TASK INSTRUCTIONS: Within the entries below, the lines from the one with "Click Flamurtari's last red L form badge" through the one with "Click the Product" are to be set down exactly, both ends kept.

EXERCISE INPUT:
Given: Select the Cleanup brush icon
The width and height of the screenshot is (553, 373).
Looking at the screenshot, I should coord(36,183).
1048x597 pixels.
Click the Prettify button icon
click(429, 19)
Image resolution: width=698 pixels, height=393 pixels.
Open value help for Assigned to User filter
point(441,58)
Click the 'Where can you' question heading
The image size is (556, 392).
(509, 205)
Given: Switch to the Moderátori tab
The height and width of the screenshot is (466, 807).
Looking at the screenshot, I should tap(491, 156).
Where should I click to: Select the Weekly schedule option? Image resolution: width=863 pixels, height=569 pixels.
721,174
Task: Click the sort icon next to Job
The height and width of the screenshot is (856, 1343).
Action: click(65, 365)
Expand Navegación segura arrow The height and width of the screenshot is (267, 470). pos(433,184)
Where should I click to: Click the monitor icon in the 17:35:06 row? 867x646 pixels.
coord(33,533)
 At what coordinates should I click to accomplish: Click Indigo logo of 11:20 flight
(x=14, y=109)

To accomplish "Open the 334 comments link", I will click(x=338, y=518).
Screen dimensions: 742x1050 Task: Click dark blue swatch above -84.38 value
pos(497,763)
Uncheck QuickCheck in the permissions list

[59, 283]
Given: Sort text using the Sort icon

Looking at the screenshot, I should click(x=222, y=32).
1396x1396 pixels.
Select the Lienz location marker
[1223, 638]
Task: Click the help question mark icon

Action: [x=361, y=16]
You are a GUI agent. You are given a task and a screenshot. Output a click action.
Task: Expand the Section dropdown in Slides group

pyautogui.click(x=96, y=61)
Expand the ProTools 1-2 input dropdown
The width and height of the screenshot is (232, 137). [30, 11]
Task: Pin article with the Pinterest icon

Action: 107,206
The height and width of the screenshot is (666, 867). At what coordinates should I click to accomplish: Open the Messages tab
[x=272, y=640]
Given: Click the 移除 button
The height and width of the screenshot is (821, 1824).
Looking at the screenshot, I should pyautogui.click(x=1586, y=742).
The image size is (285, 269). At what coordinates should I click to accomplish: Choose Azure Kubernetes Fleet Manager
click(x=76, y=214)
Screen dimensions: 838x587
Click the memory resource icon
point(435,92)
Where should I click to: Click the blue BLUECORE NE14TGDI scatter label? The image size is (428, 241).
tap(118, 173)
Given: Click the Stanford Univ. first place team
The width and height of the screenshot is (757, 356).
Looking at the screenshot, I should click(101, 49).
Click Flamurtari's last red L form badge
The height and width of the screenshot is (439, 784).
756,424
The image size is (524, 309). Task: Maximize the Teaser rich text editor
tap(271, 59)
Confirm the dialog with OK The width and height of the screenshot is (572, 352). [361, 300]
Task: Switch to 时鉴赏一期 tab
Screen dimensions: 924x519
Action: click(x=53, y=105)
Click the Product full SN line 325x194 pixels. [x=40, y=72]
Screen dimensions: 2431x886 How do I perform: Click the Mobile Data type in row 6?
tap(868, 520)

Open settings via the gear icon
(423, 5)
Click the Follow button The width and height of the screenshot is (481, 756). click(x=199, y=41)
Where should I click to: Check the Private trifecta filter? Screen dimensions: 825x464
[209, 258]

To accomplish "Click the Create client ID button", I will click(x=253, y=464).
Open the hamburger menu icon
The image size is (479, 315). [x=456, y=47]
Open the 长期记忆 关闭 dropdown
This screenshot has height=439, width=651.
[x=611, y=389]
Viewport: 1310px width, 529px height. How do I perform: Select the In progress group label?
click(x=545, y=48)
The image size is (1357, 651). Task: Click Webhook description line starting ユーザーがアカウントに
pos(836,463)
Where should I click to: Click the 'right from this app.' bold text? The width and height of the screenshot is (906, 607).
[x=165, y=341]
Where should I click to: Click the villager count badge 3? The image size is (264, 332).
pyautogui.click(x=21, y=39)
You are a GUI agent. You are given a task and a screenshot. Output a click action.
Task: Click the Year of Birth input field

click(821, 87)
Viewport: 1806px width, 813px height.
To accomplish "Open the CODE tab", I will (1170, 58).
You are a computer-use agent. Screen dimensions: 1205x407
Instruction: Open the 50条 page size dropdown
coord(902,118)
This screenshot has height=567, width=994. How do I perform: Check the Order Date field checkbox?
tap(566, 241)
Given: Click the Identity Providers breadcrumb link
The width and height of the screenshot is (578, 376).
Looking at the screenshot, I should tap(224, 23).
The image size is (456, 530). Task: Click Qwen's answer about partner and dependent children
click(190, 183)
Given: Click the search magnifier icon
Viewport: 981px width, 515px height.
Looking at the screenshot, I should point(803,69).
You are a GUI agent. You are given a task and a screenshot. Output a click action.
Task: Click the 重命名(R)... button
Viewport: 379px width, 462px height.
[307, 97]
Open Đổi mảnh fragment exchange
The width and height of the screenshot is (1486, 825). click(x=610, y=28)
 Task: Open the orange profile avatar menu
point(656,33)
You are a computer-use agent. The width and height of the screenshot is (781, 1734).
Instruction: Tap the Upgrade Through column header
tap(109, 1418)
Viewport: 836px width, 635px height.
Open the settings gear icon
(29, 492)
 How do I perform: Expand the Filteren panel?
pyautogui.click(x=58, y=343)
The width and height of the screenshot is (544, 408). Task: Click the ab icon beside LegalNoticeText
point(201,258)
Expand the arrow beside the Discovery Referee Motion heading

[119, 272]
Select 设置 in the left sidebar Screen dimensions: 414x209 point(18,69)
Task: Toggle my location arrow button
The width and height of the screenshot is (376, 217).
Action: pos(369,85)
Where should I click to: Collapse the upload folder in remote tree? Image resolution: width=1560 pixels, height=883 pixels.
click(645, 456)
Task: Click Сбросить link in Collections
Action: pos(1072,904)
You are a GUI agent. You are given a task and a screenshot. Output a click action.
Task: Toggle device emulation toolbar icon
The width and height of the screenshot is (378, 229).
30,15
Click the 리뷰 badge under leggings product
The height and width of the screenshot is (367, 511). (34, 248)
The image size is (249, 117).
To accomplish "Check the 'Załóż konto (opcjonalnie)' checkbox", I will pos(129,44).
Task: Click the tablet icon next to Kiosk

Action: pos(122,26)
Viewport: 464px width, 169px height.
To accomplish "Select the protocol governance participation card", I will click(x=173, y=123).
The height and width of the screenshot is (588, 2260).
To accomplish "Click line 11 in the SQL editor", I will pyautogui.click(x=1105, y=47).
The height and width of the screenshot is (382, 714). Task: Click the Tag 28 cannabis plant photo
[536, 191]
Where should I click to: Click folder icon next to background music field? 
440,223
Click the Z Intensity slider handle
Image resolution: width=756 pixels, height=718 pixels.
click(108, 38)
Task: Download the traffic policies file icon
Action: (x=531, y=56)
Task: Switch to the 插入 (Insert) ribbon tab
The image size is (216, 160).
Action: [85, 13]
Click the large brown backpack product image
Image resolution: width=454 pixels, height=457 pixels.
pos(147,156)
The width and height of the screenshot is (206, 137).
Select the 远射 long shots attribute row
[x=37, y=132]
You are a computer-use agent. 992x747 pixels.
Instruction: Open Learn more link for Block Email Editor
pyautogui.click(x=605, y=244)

RESPONSE AREA:
Click Flamurtari's last red L form badge
The height and width of the screenshot is (439, 784).
756,424
The image size is (524, 309). Task: Maximize the Teaser rich text editor
tap(271, 59)
Confirm the dialog with OK The width and height of the screenshot is (572, 352). [361, 300]
Task: Switch to 时鉴赏一期 tab
Screen dimensions: 924x519
Action: click(x=53, y=105)
Click the Product full SN line 325x194 pixels. [x=40, y=72]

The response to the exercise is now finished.